Cluster Flies

Cluster FliesHave you ever sat and watched these little flies doing “the Square dance?” you know, the one where they hover in one area going in what seems like an eternal square rotation?
Or the sluggish leisurely golden brown cluster flies that like to hover around the window stills or attics and other dark places.

Their relentless cluster of shape flying is kind of funny, definitely annoying and not a good sign in the home, or at a business like a restaurant or café.

Ecomist Central NZ owner/operator Kevin Godfrey says, “In the next 6 weeks cluster flies can become a problem due to the temperature change – and the cluster flies are looking for a place to hibernate over the winter.”

Kevin, suggests 3 key things:

1) Survey dark areas like roof spaces, garages, cracks and crevices for signs of cluster flies
2) Keep the Ecomist Dispenser going to target the flies, and Sniper residual insect spay is also recommended to target where they land, on windowsills and cracks and crevices.
3) To remove dark brown spots left by cluster flies, wash walls, window sills and other areas with detergent and warm water…
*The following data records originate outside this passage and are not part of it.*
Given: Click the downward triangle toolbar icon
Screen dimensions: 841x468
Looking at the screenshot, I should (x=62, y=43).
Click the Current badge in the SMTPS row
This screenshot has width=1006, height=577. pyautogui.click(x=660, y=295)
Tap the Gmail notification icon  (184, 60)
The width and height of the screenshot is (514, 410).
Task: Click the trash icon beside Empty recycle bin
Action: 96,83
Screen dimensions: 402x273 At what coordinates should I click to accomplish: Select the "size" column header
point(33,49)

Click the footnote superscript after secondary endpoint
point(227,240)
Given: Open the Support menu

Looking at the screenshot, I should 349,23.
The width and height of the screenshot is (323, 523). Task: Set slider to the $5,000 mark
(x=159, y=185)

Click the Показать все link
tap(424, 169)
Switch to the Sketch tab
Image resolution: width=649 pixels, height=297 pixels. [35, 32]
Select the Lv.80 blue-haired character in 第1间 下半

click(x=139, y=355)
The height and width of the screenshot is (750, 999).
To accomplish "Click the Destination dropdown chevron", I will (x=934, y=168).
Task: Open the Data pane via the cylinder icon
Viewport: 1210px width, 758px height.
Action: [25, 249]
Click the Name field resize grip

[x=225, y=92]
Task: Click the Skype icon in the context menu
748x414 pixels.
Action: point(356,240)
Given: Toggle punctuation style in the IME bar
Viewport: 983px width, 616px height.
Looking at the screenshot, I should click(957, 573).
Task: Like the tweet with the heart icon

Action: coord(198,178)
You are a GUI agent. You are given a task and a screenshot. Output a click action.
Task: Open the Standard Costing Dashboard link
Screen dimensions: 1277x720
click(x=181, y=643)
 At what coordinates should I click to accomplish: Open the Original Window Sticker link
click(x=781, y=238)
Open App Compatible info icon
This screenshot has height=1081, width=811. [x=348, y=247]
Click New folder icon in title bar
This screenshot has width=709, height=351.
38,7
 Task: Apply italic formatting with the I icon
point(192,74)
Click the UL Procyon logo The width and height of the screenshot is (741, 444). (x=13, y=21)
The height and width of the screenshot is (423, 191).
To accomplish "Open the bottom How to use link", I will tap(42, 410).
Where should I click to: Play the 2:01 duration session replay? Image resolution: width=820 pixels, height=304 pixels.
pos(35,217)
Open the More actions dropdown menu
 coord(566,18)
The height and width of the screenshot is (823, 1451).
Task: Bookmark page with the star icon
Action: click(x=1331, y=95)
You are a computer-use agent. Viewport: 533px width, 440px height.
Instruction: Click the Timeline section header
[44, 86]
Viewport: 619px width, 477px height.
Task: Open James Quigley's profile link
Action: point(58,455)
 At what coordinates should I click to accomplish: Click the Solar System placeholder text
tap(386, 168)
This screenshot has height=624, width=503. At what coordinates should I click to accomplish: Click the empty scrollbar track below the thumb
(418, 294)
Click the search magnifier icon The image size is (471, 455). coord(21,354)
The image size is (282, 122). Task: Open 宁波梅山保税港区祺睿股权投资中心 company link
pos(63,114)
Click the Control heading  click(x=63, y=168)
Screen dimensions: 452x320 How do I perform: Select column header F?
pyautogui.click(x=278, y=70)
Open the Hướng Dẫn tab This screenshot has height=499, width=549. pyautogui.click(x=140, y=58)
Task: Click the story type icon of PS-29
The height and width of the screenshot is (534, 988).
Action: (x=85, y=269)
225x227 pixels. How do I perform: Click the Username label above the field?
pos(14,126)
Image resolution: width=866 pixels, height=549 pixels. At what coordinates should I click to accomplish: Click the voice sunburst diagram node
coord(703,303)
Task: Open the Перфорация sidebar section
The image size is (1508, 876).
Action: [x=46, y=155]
Their breeding habits over Spring means they are outside depositing eggs into the soil –and feeding off earthworms over the summertime. Places like farms and wetlands have quite a problem with them here in NZ. But as autumn kicks in so do their survival instincts, which means they are gravitating inside for shelter over wintertime.
No one wants to walk into a room or their attic and see this kind of sight:

Facts about cluster flies:

– Adult cluster are slightly larger than the common house fly,
– Not to be mistaken by the Lesser Housefly fly which are smaller, and hover in circles while not landing on anything.
– Cluster flies do not have that typical metallic appearance. They have  black markings and have golden-yellow hairs on the thorax and under their body which gives them a golden brown look.
– They let off a pheromone that signals other cluster flies to head over to where they are, thus forming a large group or cluster.
– In the cooler months and over Winter cluster flies migrate in large numbers to warm dry areas where they hibernate over the winter time before they begin their breeding cycle outdoor in the Spring.